Goal of the exercise: Reproduce the part of the Nipah virus report below from "Officials in a" to "monitor the situation.", word for word.

Extract provided:

■ ■ ■ ■ ■ ■ ■

Officials in a third Indian state were checking on Friday if two people had been infected with the brain-damaging Nipah virus that has killed 12 in southern Kerala, although the government described the outbreak as minor.
Such outbreaks are a concern in a country where hundreds die from infectious diseases each year for lack of vigorous disease tracking systems. There is no vaccine for the virus, carried by fruit bats, and the only treatment is supportive care.
The virus has not spread beyond Kerala, the government said after investigation by health officials linked the initial deaths to a well colonised by bats whose water the victims had been using.
‘The Nipah virus disease is not a major outbreak and is only a local occurrence,’ the government said in a statement, adding that a team of experts continued to monitor the situation.
Blood samples from two men who showed the flu-like symptoms of the virus were sent for testing, said a health official in Telangana, a state neighbouring Kerala.
‘We just sent them as a precaution,’ said K Shankar, medical superintendent of the Sir Ronald Ross Institute of Tropical and Communicable Diseases in Hyderabad.
Two suspect cases in Karnataka, another state bordering Kerala, proved negative, said a medical official there.
All the confirmed infections have involved people who caught the virus from the first victim while he was being treated, said microbiologist G. Arun Kumar.
‘Hospital-acquired infections are a major path of human to human transmission,’ added Kumar, who heads the Manipal Centre for Virus Research that is testing virus samples.
The virus, spread through contact with bodily fluids, has a mortality rate of about 70 percent.
A global coalition to fight epidemics this week struck a $25-million deal with two US biotech groups to speed work on a vaccine.
A clutch of dead bats discovered on the roof of a school in the northern state of Himachal Pradesh triggered a brief scare, but there are no suspected human infections, said health official Sanjay Sharma.
The finding of dead bats was not an unusual event, said one state forest official.
‘This is not unusual, but the department has sent bat samples for tests as a precautionary measure,’ said the official, Ramesh Kang.

■ ■ ■ ■ ■ ■ ■

Collection entries:
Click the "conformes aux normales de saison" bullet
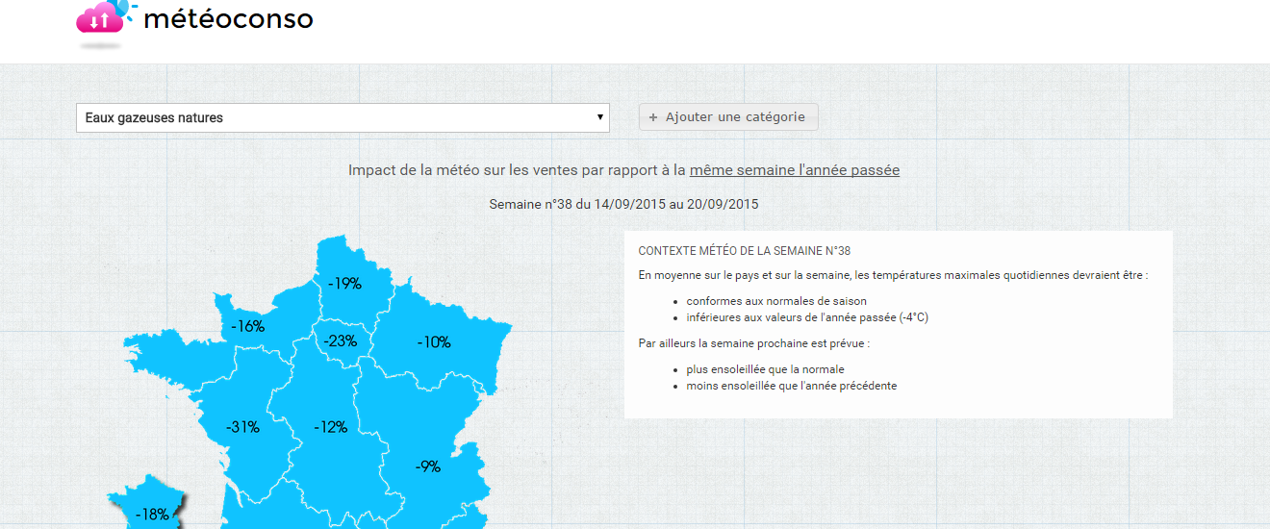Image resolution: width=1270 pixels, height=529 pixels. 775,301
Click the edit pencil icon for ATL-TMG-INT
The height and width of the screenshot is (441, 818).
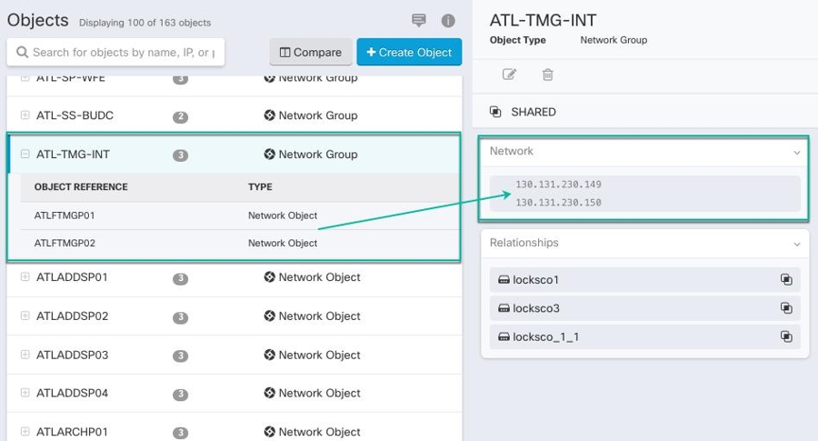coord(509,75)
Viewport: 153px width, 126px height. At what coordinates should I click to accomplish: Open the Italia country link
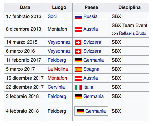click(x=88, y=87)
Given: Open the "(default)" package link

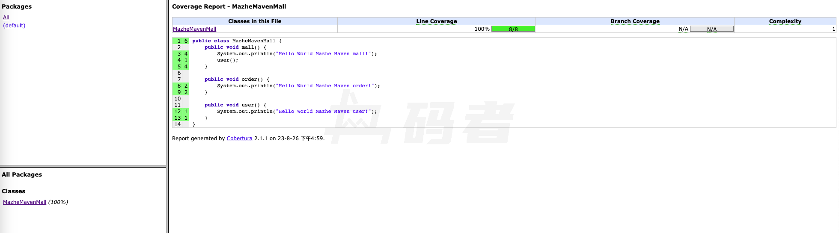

■ ■ ■ ■ ■ ■ ■

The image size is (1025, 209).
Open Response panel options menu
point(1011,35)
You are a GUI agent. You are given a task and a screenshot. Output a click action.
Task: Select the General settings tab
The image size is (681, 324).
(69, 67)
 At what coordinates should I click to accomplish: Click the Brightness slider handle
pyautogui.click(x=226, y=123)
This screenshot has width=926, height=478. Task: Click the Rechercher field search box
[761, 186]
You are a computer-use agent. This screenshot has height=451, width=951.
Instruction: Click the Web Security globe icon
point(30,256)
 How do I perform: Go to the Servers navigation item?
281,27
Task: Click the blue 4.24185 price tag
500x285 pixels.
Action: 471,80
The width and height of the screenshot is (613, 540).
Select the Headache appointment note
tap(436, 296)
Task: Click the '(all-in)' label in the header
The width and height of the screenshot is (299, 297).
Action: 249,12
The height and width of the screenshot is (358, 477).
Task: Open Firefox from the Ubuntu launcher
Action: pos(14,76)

■ ■ ■ ■ ■ ■ ■

Written reply:
Officials in a third Indian state were checking on Friday if two people had been infected with the brain-damaging Nipah virus that has killed 12 in southern Kerala, although the government described the outbreak as minor.
Such outbreaks are a concern in a country where hundreds die from infectious diseases each year for lack of vigorous disease tracking systems. There is no vaccine for the virus, carried by fruit bats, and the only treatment is supportive care.
The virus has not spread beyond Kerala, the government said after investigation by health officials linked the initial deaths to a well colonised by bats whose water the victims had been using.
‘The Nipah virus disease is not a major outbreak and is only a local occurrence,’ the government said in a statement, adding that a team of experts continued to monitor the situation.